When his mother takes Ajay along with the new-born to seek their late father’s blessings, they’re cursed by the grandmother. In a state of shock, his mother instinctively begins chanting ‘Ya Ali madad!’ and verses from Islamic scriptures. That moment Ajay realises his mother is a Muslim.

Pooja Bhatt gives an authentic performance as a woman, who lives by her heart. Inspired by her real-life grandmother, the actor once reminisced about Zakhm on Twitter mentioning, “A film where I had the privilege of playing my grandmother, Shirin Nanabhai Bhatt - a Muslim woman, who took me to Siddhivinayak temple every Tuesday & to church every Wednesday & Friday. That is the true spirit of India (sic).”

If a major portion of the film is about life’s iniquitousness towards an earnest woman, it’s even more about the injustice meted out to a fragile mind. Robbed of his childhood, Ajay’s drawn into an adult world, forced to deal with harsh emotions of humiliation and hate.
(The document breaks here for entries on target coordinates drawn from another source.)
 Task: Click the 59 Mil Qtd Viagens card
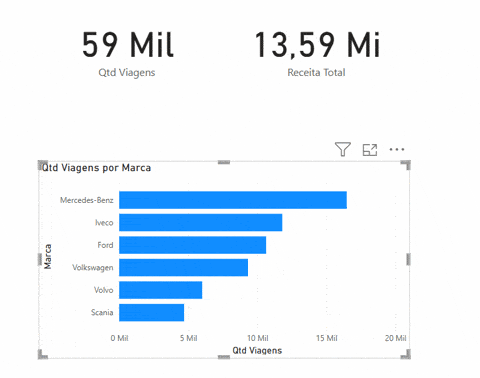[x=128, y=53]
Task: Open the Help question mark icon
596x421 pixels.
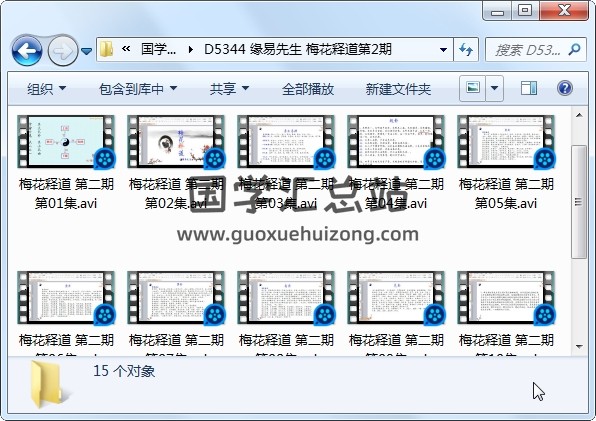Action: (x=565, y=88)
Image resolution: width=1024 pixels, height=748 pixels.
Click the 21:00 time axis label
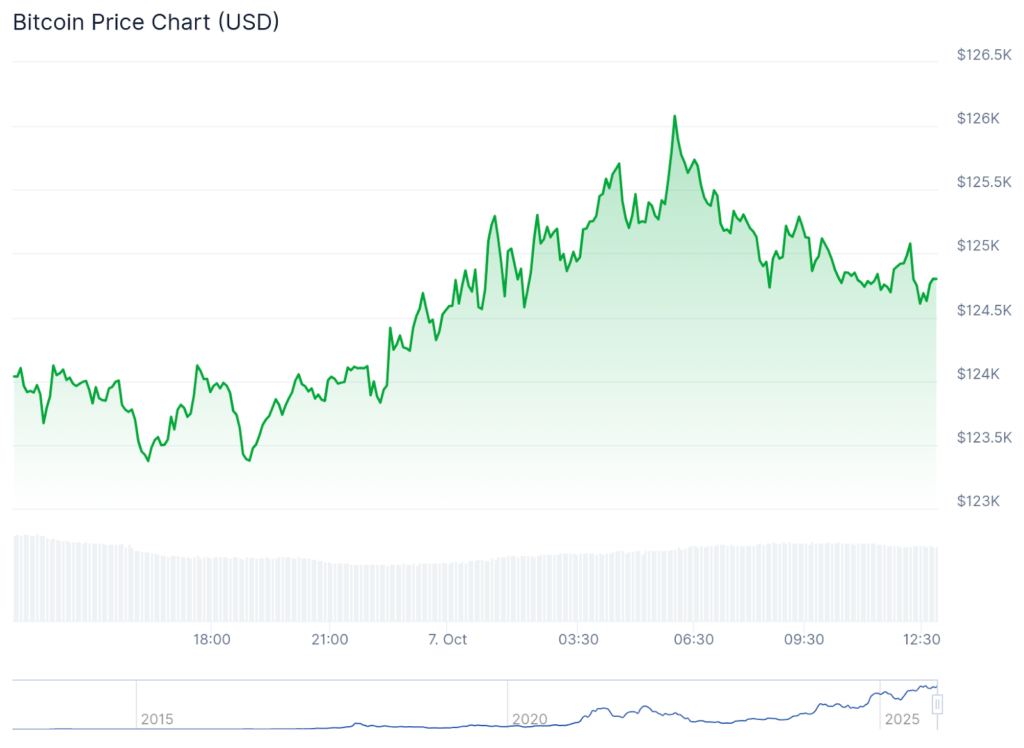click(329, 640)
Kunal Kemmu played out this cusp between child and adult with admirable restraint, winning the National Award.

The song Maa ne kaha captures his dysfunctional reality particularly the lines…

Na chand na phool hoon

Raaste ki main dhool hoon...

Ye kaisa jeevan mila

Mujhko khairaat mein…

Through this ‘riot’ of human relationships, the church bells ringing, a faint azaan from a distant mosque, chants in Sanskrit… conjure up the ambience of India where faith runs high – at times a boon, at times blasphemous.
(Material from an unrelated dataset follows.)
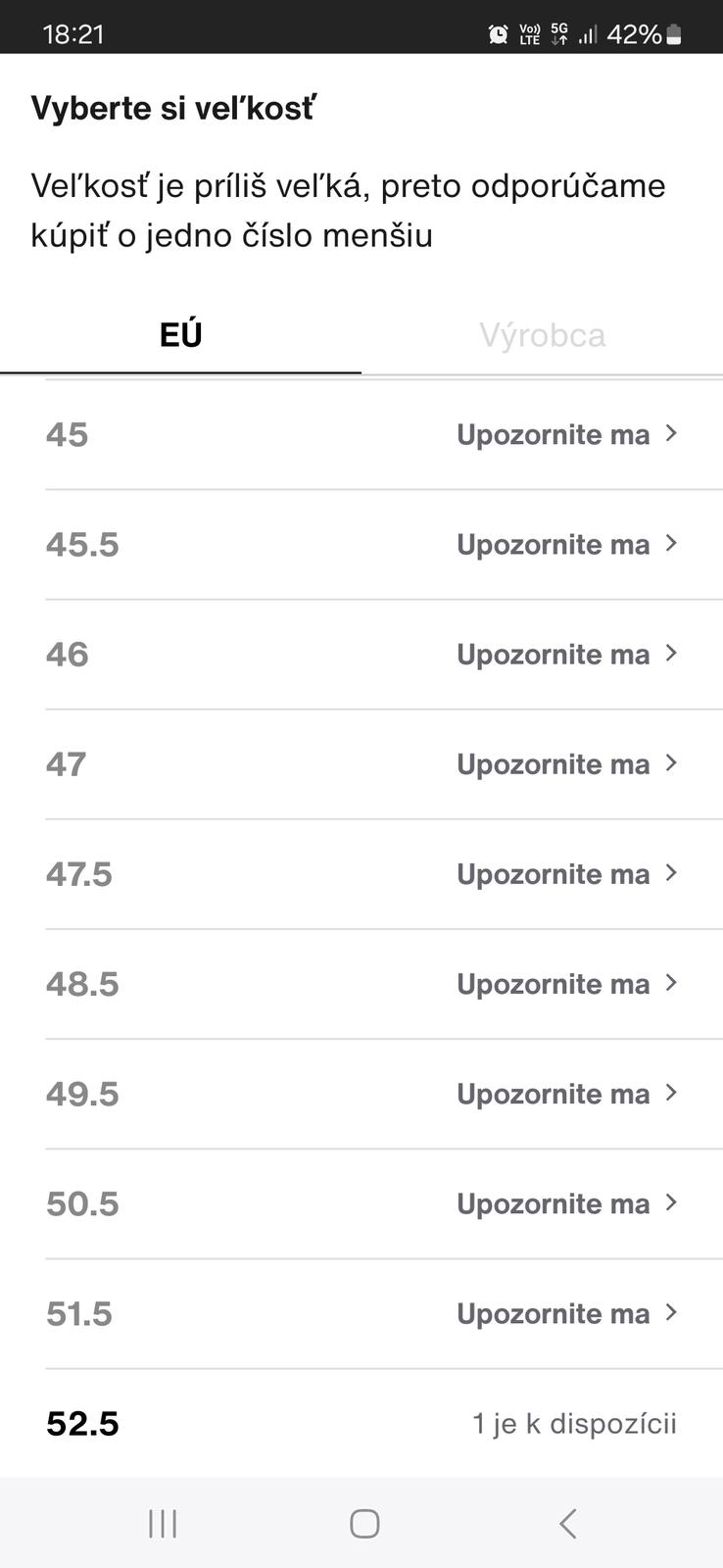
Task: Tap the signal strength bars icon
Action: point(588,34)
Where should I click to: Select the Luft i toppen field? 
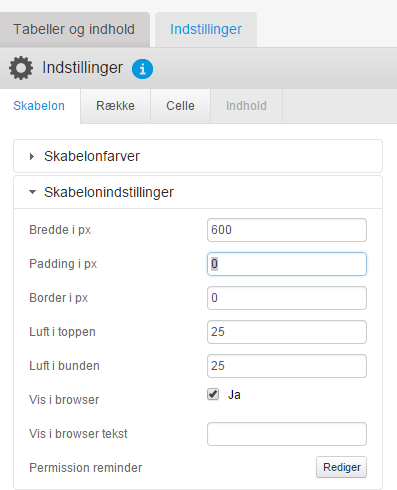[x=287, y=332]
Ajay Devgn as the adult Ajay picks up from where his child avatar leaves, his eyes carrying forward the residue of festering emotions. A musician of stature and repute, his character however is tempered with reason.
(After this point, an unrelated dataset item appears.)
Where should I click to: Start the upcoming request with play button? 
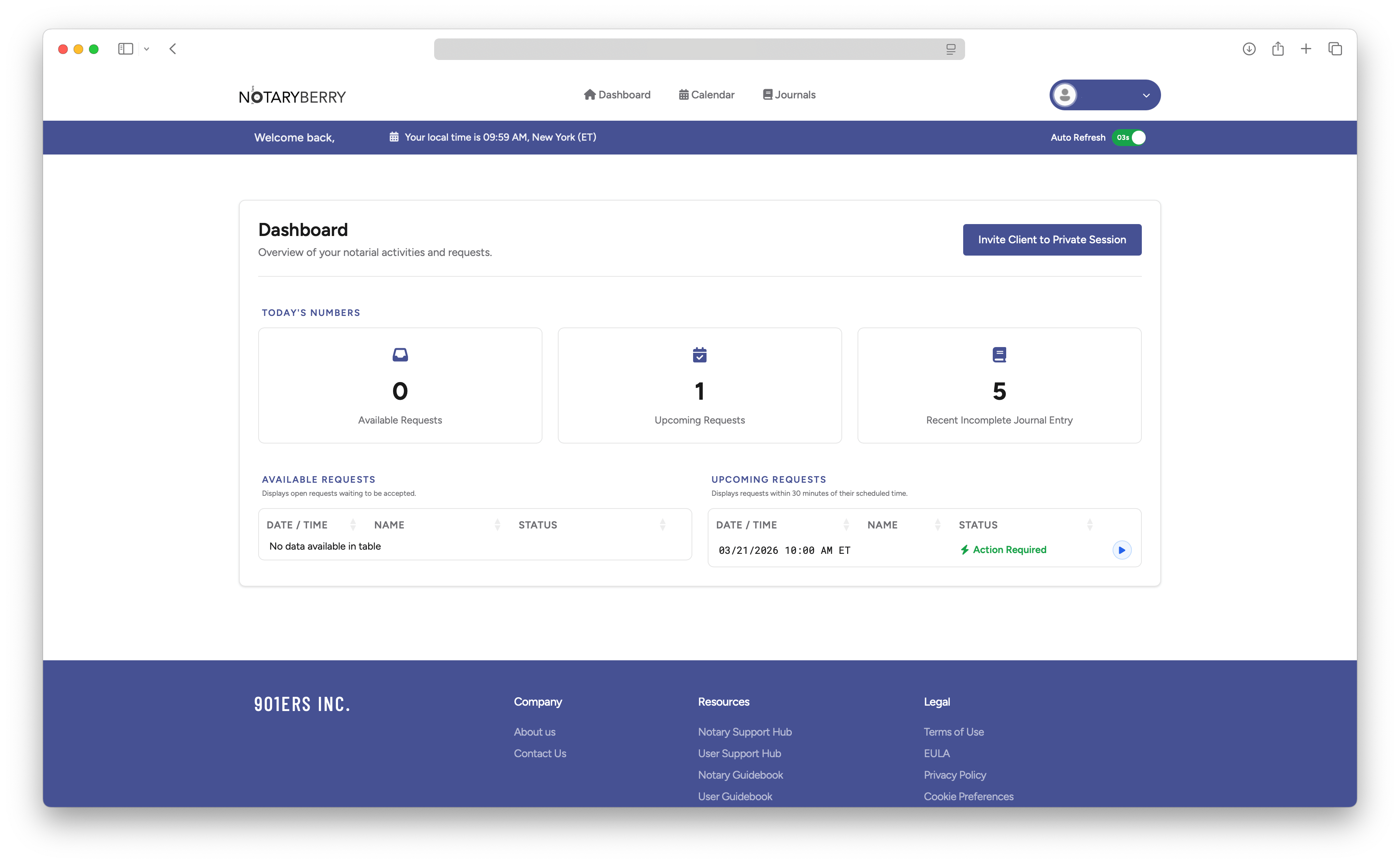(1121, 550)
Ajay’s upset when his wife tells him, “I don’t want our child to take his first breath in a country where people kill over faith.” He counters saying, “Maa aur mulk badle nahin jaate.”

Even when his mother has faced such severity, his is the voice of sanity against his high-strung brother Anand. He tells Anand that he’s a mere pawn in the game of power. “Jab tak rakshak (protector) khud bhakshak (predator) bana rahega rashtra tarakki nahin karega,” he proclaims.


Ensnared in the nexus between law makers and law keepers, Anand finally sees the truth when his mother’s dead body is disrespected. Aided by good Samaritans, Inspector Pawar (Sharat Saxena), Muslim friend Isa (Avtar Gill), Sikh neighbour Gurdayal Singh (Saurabh Shukla) and journalist Anwar Hashmi (Madan Jain), Ajay and Anand finally give their mother an honourable burial.

In the last scene, Ajay is seen immersing his mother’s mangalsutra in the sea… thereby letting go of the sacred memories associated with it. 

Perhaps, in that he finds closure.

While Ajay Devgn won the National Award for his performance, the film won the Nargis Dutt award for Best Feature Film on National Integration.